▶ **Data for this task**
_ _ _
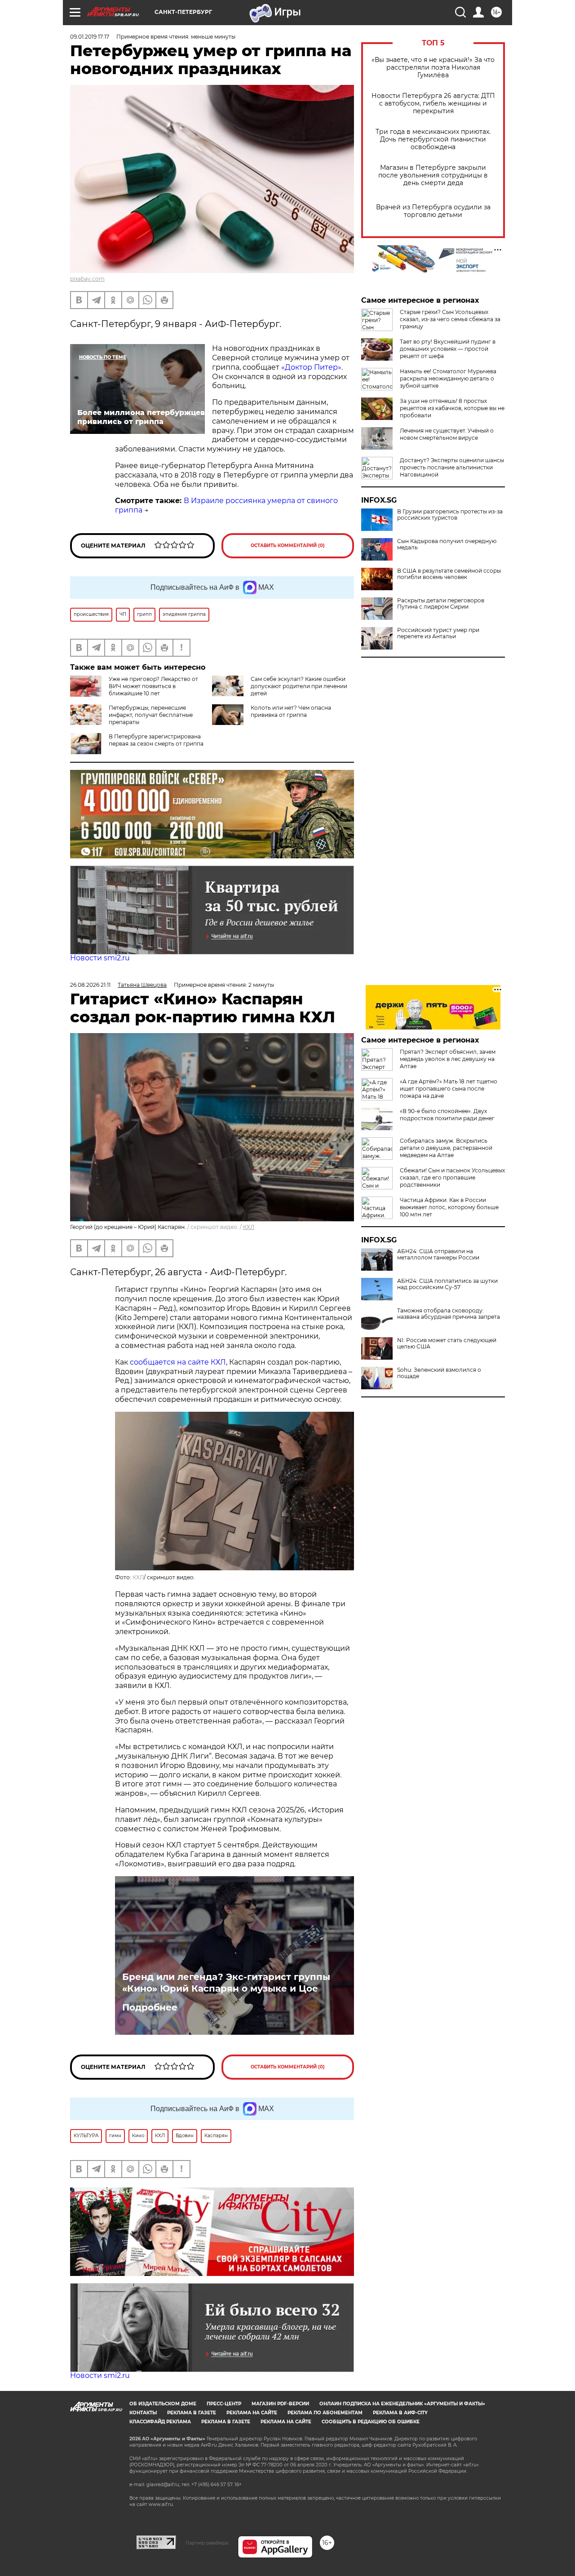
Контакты (143, 2413)
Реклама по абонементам (325, 2413)
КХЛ (248, 1227)
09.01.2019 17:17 (89, 36)
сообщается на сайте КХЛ (178, 1362)
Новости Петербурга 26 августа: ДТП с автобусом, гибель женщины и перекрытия (433, 103)
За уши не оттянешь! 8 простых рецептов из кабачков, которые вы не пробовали (452, 408)
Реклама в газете (191, 2413)
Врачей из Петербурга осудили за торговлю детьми (433, 211)
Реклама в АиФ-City (400, 2413)
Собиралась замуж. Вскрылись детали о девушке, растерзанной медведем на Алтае (446, 1147)
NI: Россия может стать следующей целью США (446, 1343)
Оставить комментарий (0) (288, 545)
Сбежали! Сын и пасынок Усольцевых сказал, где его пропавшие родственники (452, 1177)
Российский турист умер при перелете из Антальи (438, 633)
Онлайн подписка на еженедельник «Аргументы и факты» (402, 2404)
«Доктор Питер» (311, 367)
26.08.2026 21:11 (90, 984)
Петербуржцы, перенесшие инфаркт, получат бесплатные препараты (151, 714)
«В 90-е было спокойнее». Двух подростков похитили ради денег (447, 1115)
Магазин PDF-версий (280, 2404)
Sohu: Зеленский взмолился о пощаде (439, 1373)
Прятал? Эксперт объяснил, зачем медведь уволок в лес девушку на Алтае (447, 1058)
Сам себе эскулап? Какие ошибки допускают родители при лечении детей (299, 686)
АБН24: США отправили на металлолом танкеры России (438, 1254)
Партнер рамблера (207, 2542)
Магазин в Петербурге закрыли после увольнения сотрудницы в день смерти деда (433, 175)
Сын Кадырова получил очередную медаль (446, 544)
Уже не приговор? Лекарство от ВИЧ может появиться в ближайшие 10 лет (153, 686)
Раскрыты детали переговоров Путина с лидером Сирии (440, 603)
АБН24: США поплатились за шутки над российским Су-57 (447, 1284)
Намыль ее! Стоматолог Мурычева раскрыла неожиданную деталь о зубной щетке (448, 378)
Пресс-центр (224, 2404)
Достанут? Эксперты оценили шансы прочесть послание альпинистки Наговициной (452, 467)
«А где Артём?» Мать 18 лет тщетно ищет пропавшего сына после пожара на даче (448, 1088)
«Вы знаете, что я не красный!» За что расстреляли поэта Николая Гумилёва (433, 67)
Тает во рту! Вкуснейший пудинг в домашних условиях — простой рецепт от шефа (447, 348)
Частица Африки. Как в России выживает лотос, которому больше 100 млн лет (449, 1207)
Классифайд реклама (160, 2422)
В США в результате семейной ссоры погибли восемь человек (449, 574)
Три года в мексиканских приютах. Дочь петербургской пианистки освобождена (433, 139)
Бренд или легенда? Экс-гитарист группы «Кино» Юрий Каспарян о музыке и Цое (226, 1982)
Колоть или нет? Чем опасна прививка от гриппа (291, 711)
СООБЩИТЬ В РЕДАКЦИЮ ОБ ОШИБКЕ (371, 2422)
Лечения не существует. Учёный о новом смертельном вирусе (447, 434)
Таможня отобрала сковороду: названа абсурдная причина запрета (448, 1314)
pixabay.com (87, 278)
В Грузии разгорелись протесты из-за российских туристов (450, 514)
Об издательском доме (162, 2404)
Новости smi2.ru (100, 958)
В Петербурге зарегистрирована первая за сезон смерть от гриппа (156, 740)
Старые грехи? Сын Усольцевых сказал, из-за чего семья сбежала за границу (450, 319)
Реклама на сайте (251, 2413)
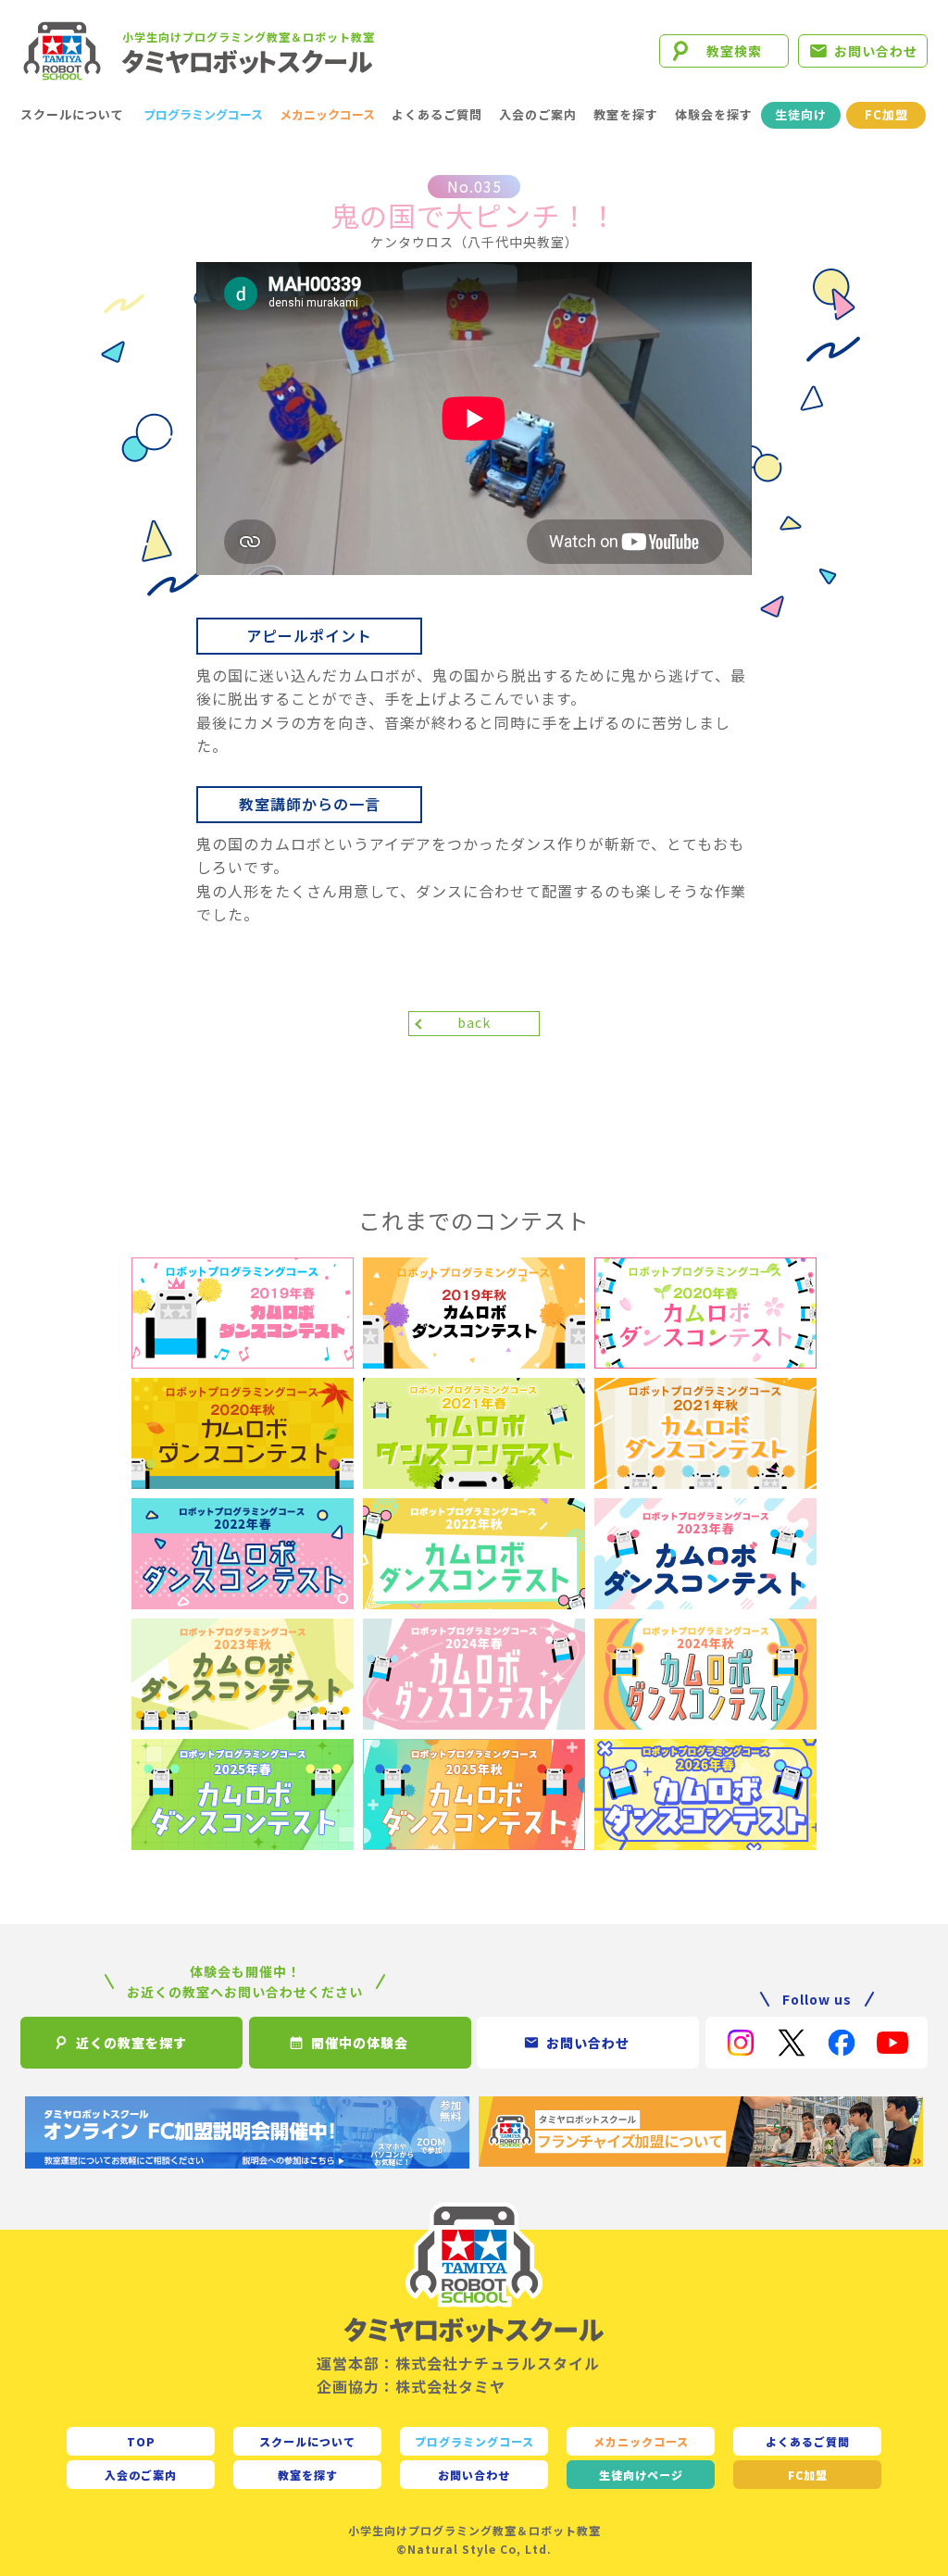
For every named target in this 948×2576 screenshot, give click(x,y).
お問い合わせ (875, 51)
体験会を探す (714, 114)
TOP (141, 2441)
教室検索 (734, 51)
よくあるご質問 (437, 114)
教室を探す (625, 114)
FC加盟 (886, 114)
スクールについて (72, 114)
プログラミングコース (203, 114)
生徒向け (801, 114)
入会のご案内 (538, 114)
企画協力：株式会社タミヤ (411, 2386)
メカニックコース (327, 114)
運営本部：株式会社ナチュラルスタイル (458, 2363)
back (474, 1022)
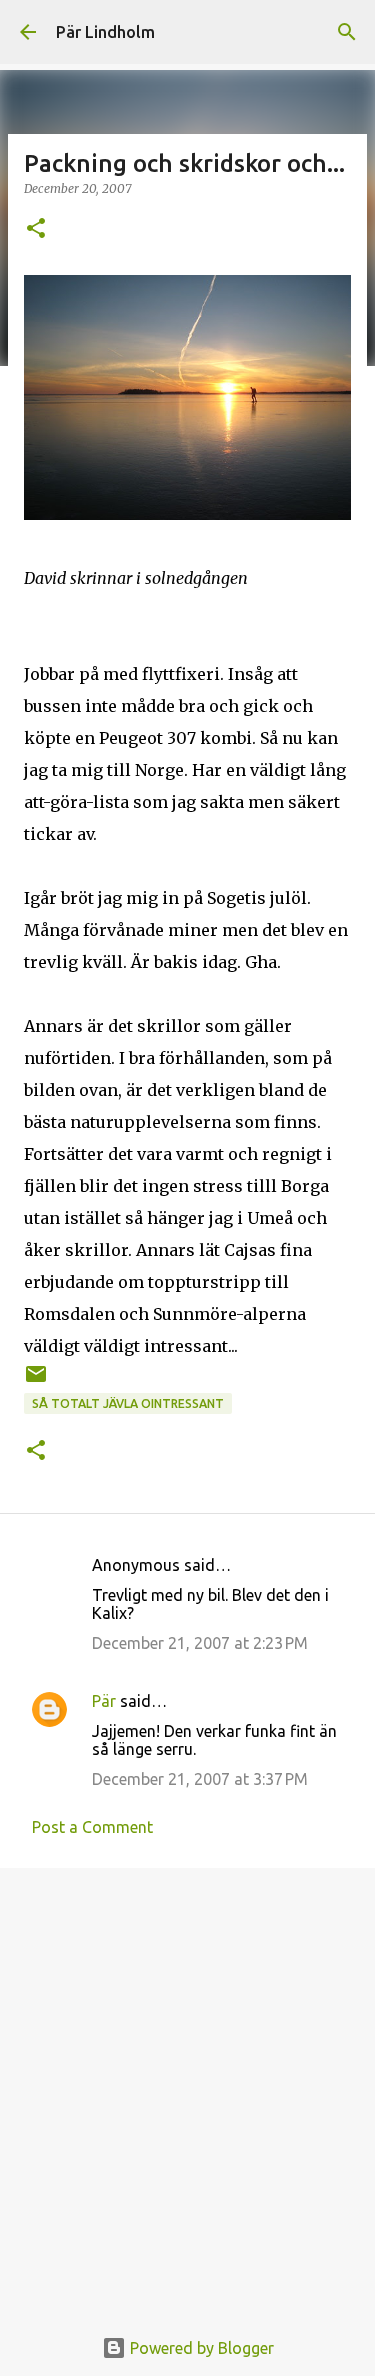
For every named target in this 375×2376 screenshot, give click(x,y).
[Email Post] (36, 1381)
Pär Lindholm (105, 32)
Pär (104, 1701)
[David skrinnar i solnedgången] (187, 514)
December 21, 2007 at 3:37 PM (200, 1779)
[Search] (347, 32)
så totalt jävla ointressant (128, 1403)
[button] (36, 229)
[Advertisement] (187, 2085)
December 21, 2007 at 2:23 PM (200, 1643)
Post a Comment (92, 1827)
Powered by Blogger (200, 2348)
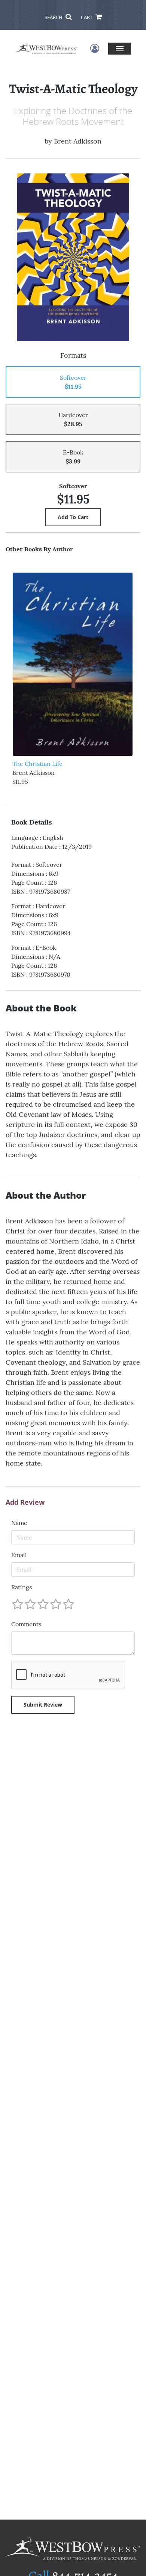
_ _ _
▶ **Exercise prompt**
The records above are to be retyped exactly, with every picture left out.

▶ **Completed task**
Контакты (143, 2413)
Реклама по абонементам (325, 2413)
КХЛ (248, 1227)
09.01.2019 17:17 (89, 36)
сообщается на сайте КХЛ (178, 1362)
Новости Петербурга 26 августа: ДТП с автобусом, гибель женщины и перекрытия (433, 103)
За уши не оттянешь! 8 простых рецептов из кабачков, которые вы не пробовали (452, 408)
Реклама в газете (191, 2413)
Врачей из Петербурга осудили за торговлю детьми (433, 211)
Реклама в АиФ-City (400, 2413)
Собиралась замуж. Вскрылись детали о девушке, растерзанной медведем на Алтае (446, 1147)
NI: Россия может стать следующей целью США (446, 1343)
Оставить комментарий (0) (288, 545)
Сбежали! Сын и пасынок Усольцевых сказал, где его пропавшие родственники (452, 1177)
Российский турист умер при перелете из Антальи (438, 633)
Онлайн подписка на еженедельник «Аргументы и факты» (402, 2404)
«Доктор Питер» (311, 367)
26.08.2026 21:11 (90, 984)
Петербуржцы, перенесшие инфаркт, получат бесплатные препараты (151, 714)
«В 90-е было спокойнее». Двух подростков похитили ради денег (447, 1115)
Магазин PDF-версий (280, 2404)
Sohu: Зеленский взмолился о пощаде (439, 1373)
Прятал? Эксперт объяснил, зачем медведь уволок в лес девушку на Алтае (447, 1058)
Сам себе эскулап? Какие ошибки допускают родители при лечении детей (299, 686)
АБН24: США отправили на металлолом танкеры России (438, 1254)
Партнер рамблера (207, 2542)
Магазин в Петербурге закрыли после увольнения сотрудницы в день смерти деда (433, 175)
Сын Кадырова получил очередную медаль (446, 544)
Уже не приговор? Лекарство от ВИЧ может появиться в ближайшие 10 лет (153, 686)
Раскрыты детали переговоров Путина с лидером Сирии (440, 603)
АБН24: США поплатились за шутки над российским Су-57 (447, 1284)
Намыль ее! Стоматолог Мурычева раскрыла неожиданную деталь о зубной щетке (448, 378)
Пресс-центр (224, 2404)
Достанут? Эксперты оценили шансы прочесть послание альпинистки Наговициной (452, 467)
«А где Артём?» Мать 18 лет тщетно ищет пропавшего сына после пожара на даче (448, 1088)
«Вы знаете, что я не красный!» За что расстреляли поэта Николая Гумилёва (433, 67)
Тает во рту! Вкуснейший пудинг в домашних условиях — простой рецепт от шефа (447, 348)
Частица Африки. Как в России выживает лотос, которому больше 100 млн лет (449, 1207)
Классифайд реклама (160, 2422)
В США в результате семейной ссоры погибли восемь человек (449, 574)
Три года в мексиканских приютах. Дочь петербургской пианистки освобождена (433, 139)
Бренд или легенда? Экс-гитарист группы «Кино» Юрий Каспарян о музыке и Цое (226, 1982)
Колоть или нет? Чем опасна прививка от гриппа (291, 711)
СООБЩИТЬ В РЕДАКЦИЮ ОБ ОШИБКЕ (371, 2422)
Лечения не существует. Учёный о новом смертельном вирусе (447, 434)
Таможня отобрала сковороду: названа абсурдная причина запрета (448, 1314)
pixabay.com (87, 278)
В Грузии разгорелись протесты из-за российских туристов (450, 514)
Об издательском доме (162, 2404)
Новости smi2.ru (100, 958)
В Петербурге зарегистрирована первая за сезон смерть от гриппа (156, 740)
Старые грехи? Сын Усольцевых сказал, из-за чего семья сбежала за границу (450, 319)
Реклама на сайте (251, 2413)
For every named target in this 948×2576 screenshot, give click(x,y).
お問い合わせ (875, 51)
体験会を探す (714, 114)
TOP (141, 2441)
教室検索 (734, 51)
よくあるご質問 (437, 114)
教室を探す (625, 114)
FC加盟 (886, 114)
スクールについて (72, 114)
プログラミングコース (203, 114)
生徒向け (801, 114)
入会のご案内 (538, 114)
企画協力：株式会社タミヤ (411, 2386)
メカニックコース (327, 114)
運営本部：株式会社ナチュラルスタイル (458, 2363)
back (474, 1022)
For every named target in this 375×2376 screenshot, give click(x,y).
[Email Post] (36, 1381)
Pär Lindholm (105, 32)
Pär (104, 1701)
[David skrinnar i solnedgången] (187, 514)
December 21, 2007 at 3:37 PM (200, 1779)
[Search] (347, 32)
så totalt jävla ointressant (128, 1403)
[button] (36, 229)
[Advertisement] (187, 2085)
December 21, 2007 at 2:23 PM (200, 1643)
Post a Comment (92, 1827)
Powered by Blogger (200, 2348)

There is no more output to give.